La distance, contre qui ?

Lorsqu’on affronte un adversaire, prendre le contact, c’est abolir, au moins partiellement, la distance. Nos engagements récents nous rappellent que pour traquer un adversaire résolu sur un terrain difficile, il faut parfois aller jusqu’au corps-à-corps, donc à la distance zéro. Pourtant, même au contact, les bons soldats savent qu’il faut savoir garder une distance, qu’on appellera alors le recul, le sang-froid, le discernement, pour apporter une réponse ferme, sûre, adaptée et proportionnée – comme nous l’avons vu récemment encore sur le territoire national.


De la même façon, la stratégie constitue une théorie et une pratique au contact d’un autre, lequel est proactif (il a une intention) et réactif : mes propres intentions et comportements vont entraîner de sa part une réaction imparfaitement prévisible.

Connaître l’autre est donc crucial. Dans Action terrestre future1, qui met en exergue huit facteurs de supériorité opérationnelle, nous avons traduit cet impératif par « la compréhension de l’autre ». À mes yeux, si la collecte de renseignements à distance permet souvent de savoir comment se rapprocher et de comprendre l’autre, rien ne remplace la proximité (sentir la menace, sentir l’adversaire et acquérir une véritable intelligence de l’autre). J’ai eu l’occasion de souligner l’importance du renseignement de niveau tactique, le renseignement de terrain, qui doit compléter en opération le renseignement fourni par des capteurs très perfectionnés. Telle est la raison d’être du pilier « renseignement » du nouveau modèle « Au contact ».

 

La distance, avec qui ?

La distance peut constituer un défi pour notre cohésion et du point de vue de nos rapports avec nos partenaires. Entre camarades portant le même uniforme, être au contact, c’est vouloir abolir les distances de toutes natures, qu’elles soient sociales, d’origine ou autres, le but étant de vivre une véritable fraternité d’armes, faite notamment de proximité.

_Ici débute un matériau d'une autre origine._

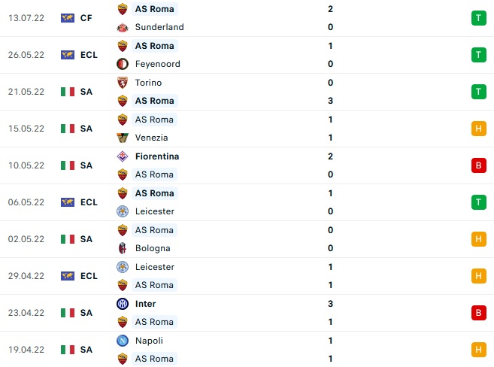Click the SA league label on 21.05.22
The image size is (494, 367).
point(86,92)
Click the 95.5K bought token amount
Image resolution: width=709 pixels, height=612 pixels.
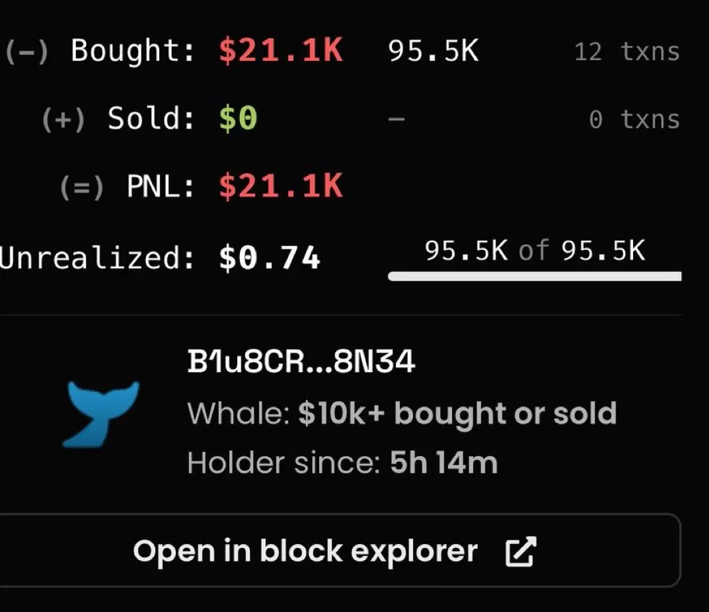[433, 51]
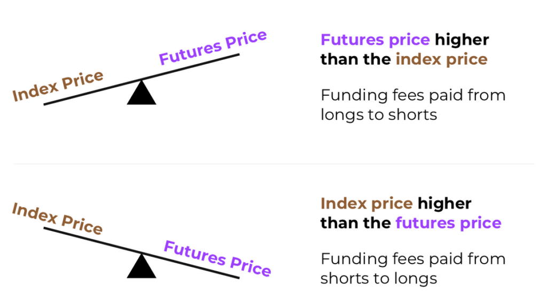
Task: Click the heading 'Futures price higher'
Action: (x=405, y=40)
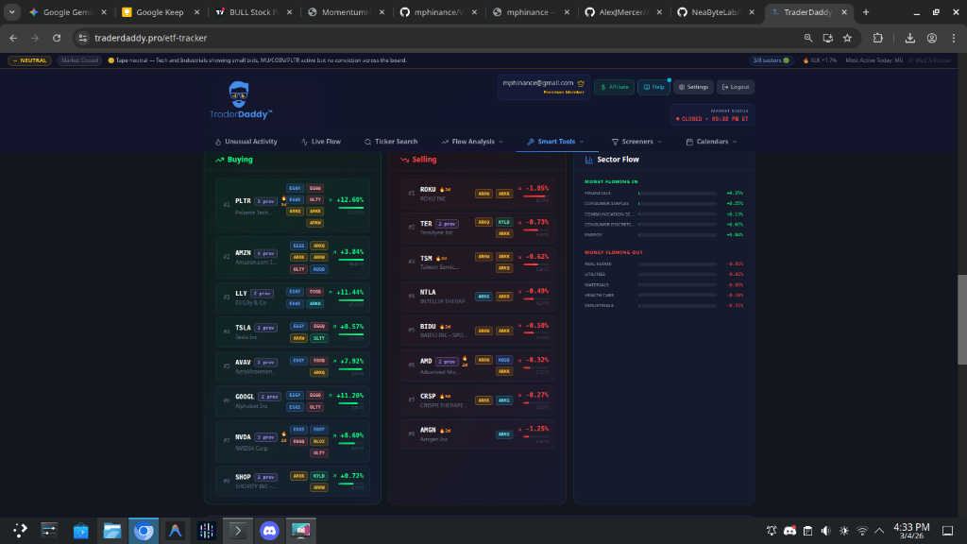This screenshot has height=544, width=967.
Task: Click the Unusual Activity pulse icon
Action: [x=217, y=142]
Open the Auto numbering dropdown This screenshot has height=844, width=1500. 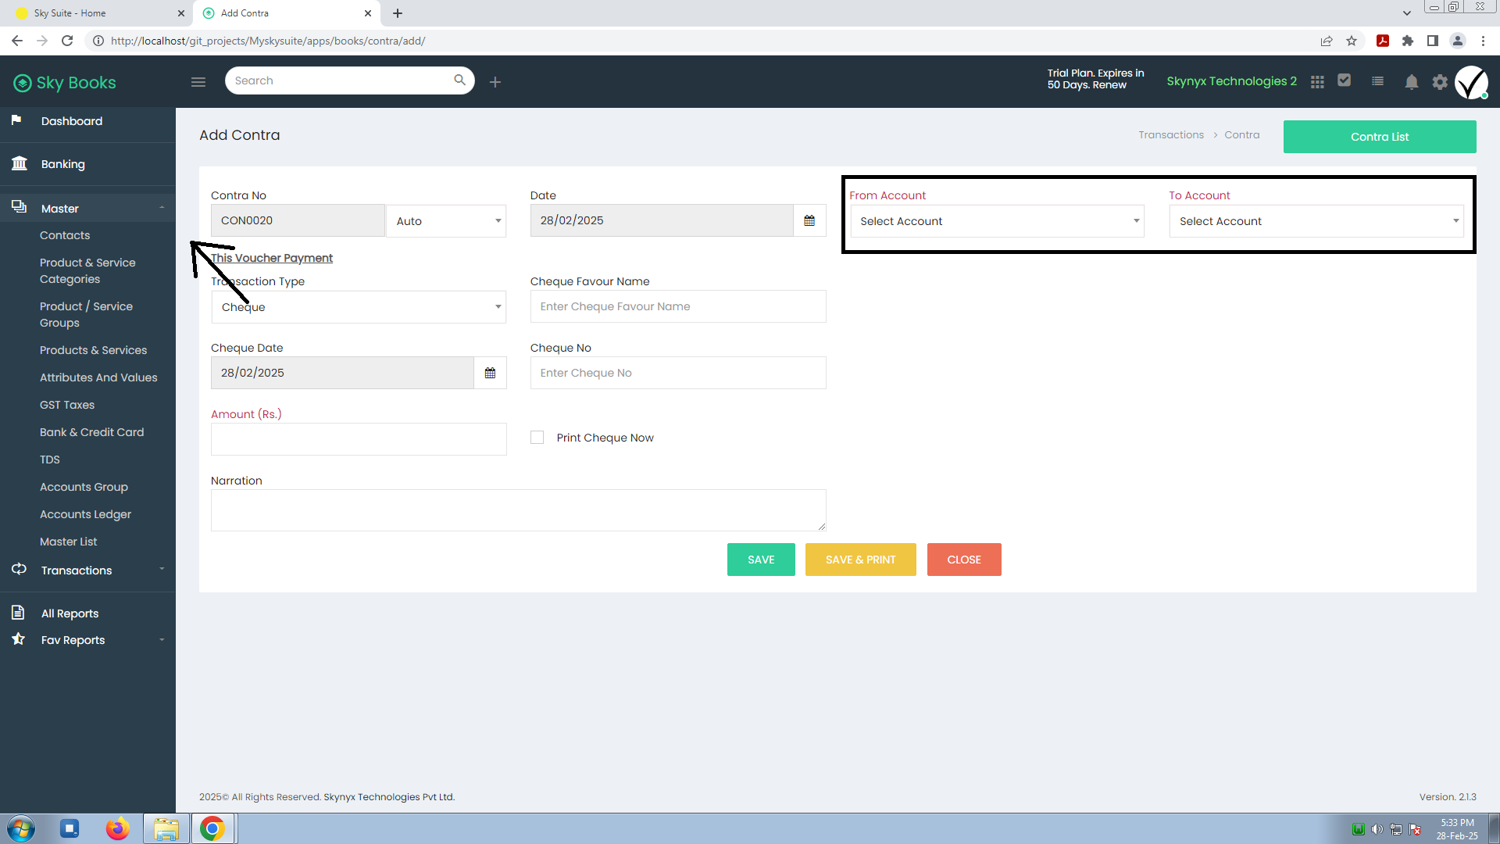[x=446, y=221]
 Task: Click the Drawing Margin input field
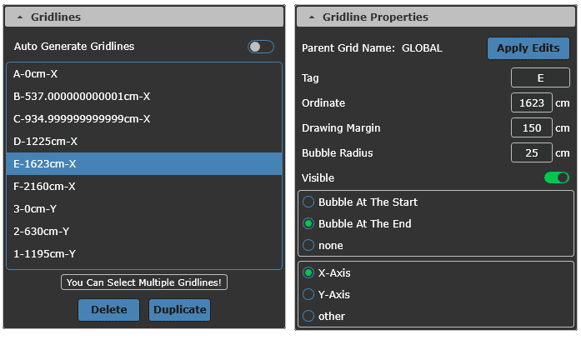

Dans l’armée de Terre, cette abolition des distances se vit avec simplicité au quotidien. C’est le fruit d’une gestion des ressources humaines de proximité. Ce sont des relations intercatégorielles de bonne qualité. C’est aussi une confiance élevée dans le commandement, tant pour conduire des opérations que pour régler des difficultés du quotidien. Pourtant, même au contact de ses frères d’armes, je souhaite qu’un soldat ne se dissolve pas à 100 % dans un collectif. Chaque soldat garde sa personnalité propre, sa conscience individuelle et une dignité inaliénable.

Le livre vert sur L’exercice du métier des armes2 – que l’armée de Terre vient de rééditer – souligne très justement la part de responsabilité et de liberté individuelle qui incombe toujours à chaque soldat, fut-il membre d’un groupe. Il reste donc une distance, celle de la conscience. On la retrouve au travers des règles d’engagement au combat.

Entre partenaires qui partagent les mêmes intérêts ou combattent le même adversaire, la notion de distance suscite une autre réflexion, celle qui a été évoquée au travers du partenariat militaire opérationnel, qui entre dans le cadre de la stratégie globale souhaitée par notre président de la République. Le partenariat militaire opérationnel est tout sauf une forme de guerre par procuration. Aujourd’hui, il s’agit d’une association. Demain, ce sera peut-être de l’intégration. Ce ne sera jamais une guerre à distance. Ne perdons pas de vue que la crédibilité et la légitimité du partenariat militaire opérationnel reposent sur la capacité à accompagner nos partenaires au combat, ce qui ne peut se faire à distance.

Il faudra sans doute, dans notre façon de combattre, combiner les distances. Sur le plan de l’emploi opérationnel des forces, la notion de distance amène au débat classique opposant les stratégies centrées sur la neutralisation de l’adversaire et celles qui privilégient le contrôle du milieu. Il est permis de penser que la neutralisation de l’adversaire peut se conduire à distance, tandis que le contrôle du milieu implique le contact.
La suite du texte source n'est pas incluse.